Chef d’entreprise emblématique, co-fondateur du collectif « C’est qui le patron » et de l’Open Agrifood, Emmanuel Vasseneix est avant tout un humaniste. Regard sur une crise qu’il espère salutaire.
Emmanuel Vasseneix : C’est une période très déstabilisante. L’agro-alimentaire est moins impactée que d’autres secteurs totalement à l’arrêt. Et bien que l’approvisionnement en matières premières soit difficile, l’entreprise tourne, moins bien mais elle tourne. Mes sujets du moment sont centrés sur mes clients et bien sur mes collaborateurs. Je suis fier de ceux qui sont engagés dans ce défi et qui se soucient de l’autre. Notre mission est de nourrir la population et d’être en support des services de santé qui nous soignent. On a choisi d’appliquer à la lettre les recommandations des services de santé. En revanche le rôle de la direction est d’être avec les gens. La réassurance veut que nous soyons sur le terrain avec les troupes.
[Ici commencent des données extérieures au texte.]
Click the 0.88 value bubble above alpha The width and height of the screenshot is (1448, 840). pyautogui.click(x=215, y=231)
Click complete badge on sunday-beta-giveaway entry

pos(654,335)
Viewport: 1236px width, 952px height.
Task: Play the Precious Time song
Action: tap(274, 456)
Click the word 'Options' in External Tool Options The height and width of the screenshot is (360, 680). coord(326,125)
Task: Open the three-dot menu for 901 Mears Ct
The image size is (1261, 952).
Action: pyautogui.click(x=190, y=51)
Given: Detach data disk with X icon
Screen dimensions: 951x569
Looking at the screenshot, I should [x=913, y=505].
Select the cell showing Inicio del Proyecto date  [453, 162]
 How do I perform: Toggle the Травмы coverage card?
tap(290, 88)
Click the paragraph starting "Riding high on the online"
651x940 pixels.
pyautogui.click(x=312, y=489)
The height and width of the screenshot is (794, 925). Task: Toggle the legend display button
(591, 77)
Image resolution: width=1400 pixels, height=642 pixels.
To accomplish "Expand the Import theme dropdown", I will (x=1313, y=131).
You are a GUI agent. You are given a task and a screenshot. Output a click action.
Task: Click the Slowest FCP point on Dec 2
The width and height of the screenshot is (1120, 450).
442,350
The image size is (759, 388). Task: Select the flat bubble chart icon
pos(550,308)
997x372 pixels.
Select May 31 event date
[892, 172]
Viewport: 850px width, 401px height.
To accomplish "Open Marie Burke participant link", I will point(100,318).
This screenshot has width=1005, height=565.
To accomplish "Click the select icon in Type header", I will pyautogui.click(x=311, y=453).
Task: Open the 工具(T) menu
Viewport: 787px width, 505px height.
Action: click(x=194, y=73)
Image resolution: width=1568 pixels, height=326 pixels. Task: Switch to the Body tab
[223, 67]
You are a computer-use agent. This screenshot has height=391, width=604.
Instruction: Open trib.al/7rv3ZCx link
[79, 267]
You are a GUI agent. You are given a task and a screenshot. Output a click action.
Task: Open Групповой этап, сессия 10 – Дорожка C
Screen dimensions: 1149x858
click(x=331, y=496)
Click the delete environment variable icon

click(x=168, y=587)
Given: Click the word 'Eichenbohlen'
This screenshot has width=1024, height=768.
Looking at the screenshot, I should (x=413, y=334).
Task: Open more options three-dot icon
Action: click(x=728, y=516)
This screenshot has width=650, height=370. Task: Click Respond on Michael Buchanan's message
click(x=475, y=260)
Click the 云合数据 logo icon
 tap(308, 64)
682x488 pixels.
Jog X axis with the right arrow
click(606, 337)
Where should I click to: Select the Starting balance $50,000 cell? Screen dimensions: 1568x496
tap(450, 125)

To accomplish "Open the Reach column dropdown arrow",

Vous vous êtes recentré sur vos activités de première nécessité…
E.Vasseneix : Oui, le lait, la crème, les jus d’orange et les boissons végétales. Par contre c’est très dur pour la vente à emporter, les salades et le snacking de notre filiale « les Crudettes ».
Quel est votre avis de chef d’entreprise sur la gestion de la crise ?
E.Vasseneix : La crise est violente et soudaine. Mal préparée car on n’a sans doute pas su y croire assez vite. Mais reconnaissons le travail formidable du ministre de la santé et de son directeur Jérôme Salomon. Rien n’est parfait mais je trouve qu’il y a eu un vrai élan, et une prise en main rapide par les institutions, contrairement à 2008 ou l’on avait été un peu abandonnés.
La solidarité est de longue date dans les gènes de votre entreprise, comment la vivez-vous cette fois ?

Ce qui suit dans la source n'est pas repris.